Friday, August 29, 2008

I'm On the Road!!!

Well, what a coincidence! This week of On the Road in class, I am on the road (well, actually, I was in the air). I'm back home in Peoria for my 21st class reunion. Yes, 21st. Nobody ever got our 20th planned, so here we are with the class of '88. Really, the adventures of Sal & Dean remind me of some of the craziness of my late high school/first aborted attempt at college. Doing what I wanted just because I could. Experimenting with drugs and alcohol. Going, going, going nowhere. Someone once told me that all those people I called "friends" (nobody take this personally if you know me!) weren't really "friends." More like partners in crime, I guess. Did I lack a moral compass? You betcha! Do I regret the whole period? Not necessarily. I learned what I was capable of. I finally learned self-control. I eventually learned to love myself. Like Sal, I learned that even if you love someone, you don't have to follow them down the destructive path they're on.

Sunday, August 24, 2008

Walk On By

So, this week in my (by "my," I mean the class I am taking) Post-WWII American Fiction class, we (by "we," I mean each student individually) read Invisible Man by Ralph Ellison. This is a novel I had begun reading before, but never finished, not because I didn't enjoy it, but because I didn't have time. In my previous reading, I focused on the issues of identity in the novel. I mean, that narrator tries on personality after personality after being convinced by those who want to "help" him that they have the perfect role for him.

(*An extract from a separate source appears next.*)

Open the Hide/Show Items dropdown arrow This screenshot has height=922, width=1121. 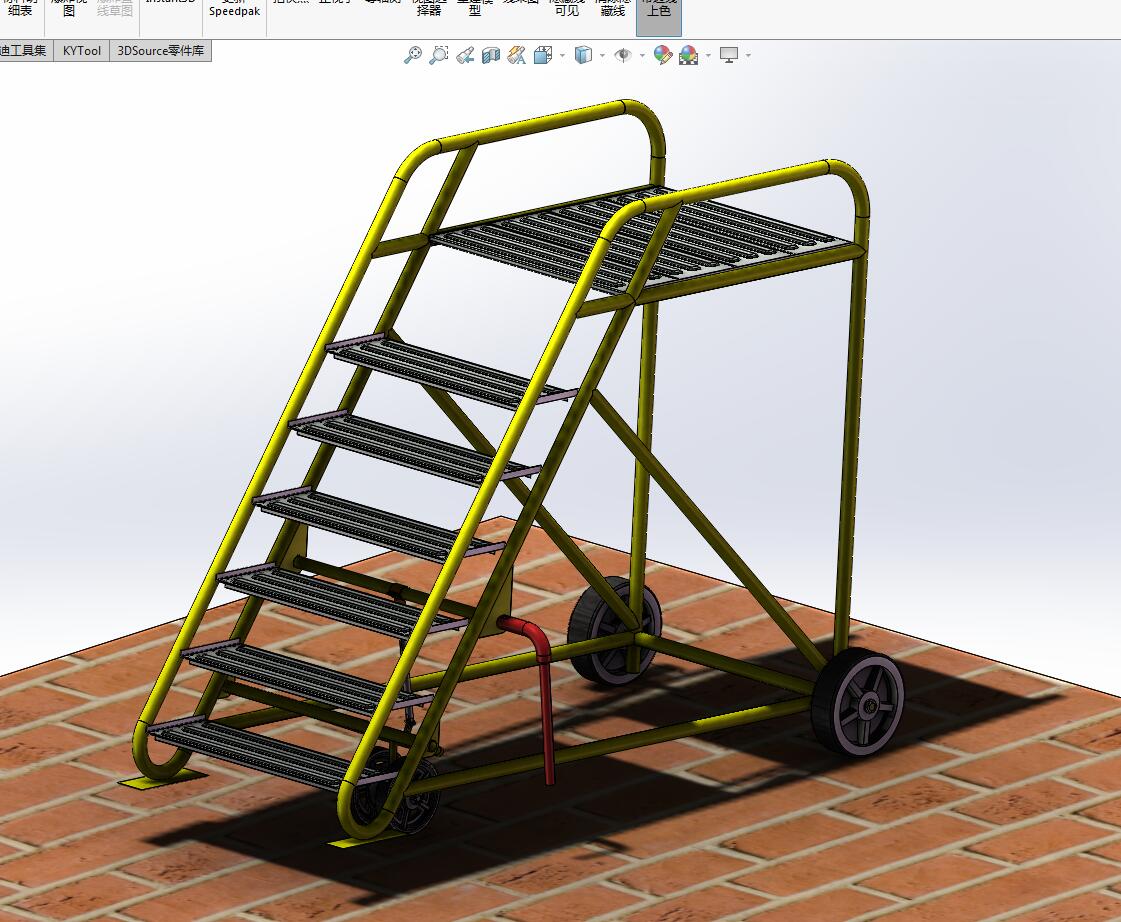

However, when I was reading this time, I caught on to another theme - the impersonality of modern society. And, with the idea of the individual as invisible, this certainly reflects the anonymity one feels when walking down a crowded city street. Okay, my thought process was definitely influenced by something else I read recently - Dark Ages America: The Final Phase of Empire, by Morris Berman. He proposes, among other things, that American (and, increasingly, global) society is so focused on individualism as to preclude most authentic relationships between people. Neighbors don't do a lot of hanging out in their yards anymore; we're too busy watching TV - or blogging!

Invisible Man explores the same phenomenon in an earlier form. One reason the narrator is able to remain "invisible" is the limited scope of the connections he does make. Work - a means of getting the cash to buy more things - while scarce in the 1930s, was fast becoming the primary focus of American society, perhaps more so during the Depression because of its scarcety. But, as Berman claims, we've lost the human connections that really make life worthwhile. Personally, I often find myself lonely, though I have classmates, church friends, and family. Maybe if I commit myself more fully to the full-fledged consumerism that defines American, I won't notice the loneliness anymore.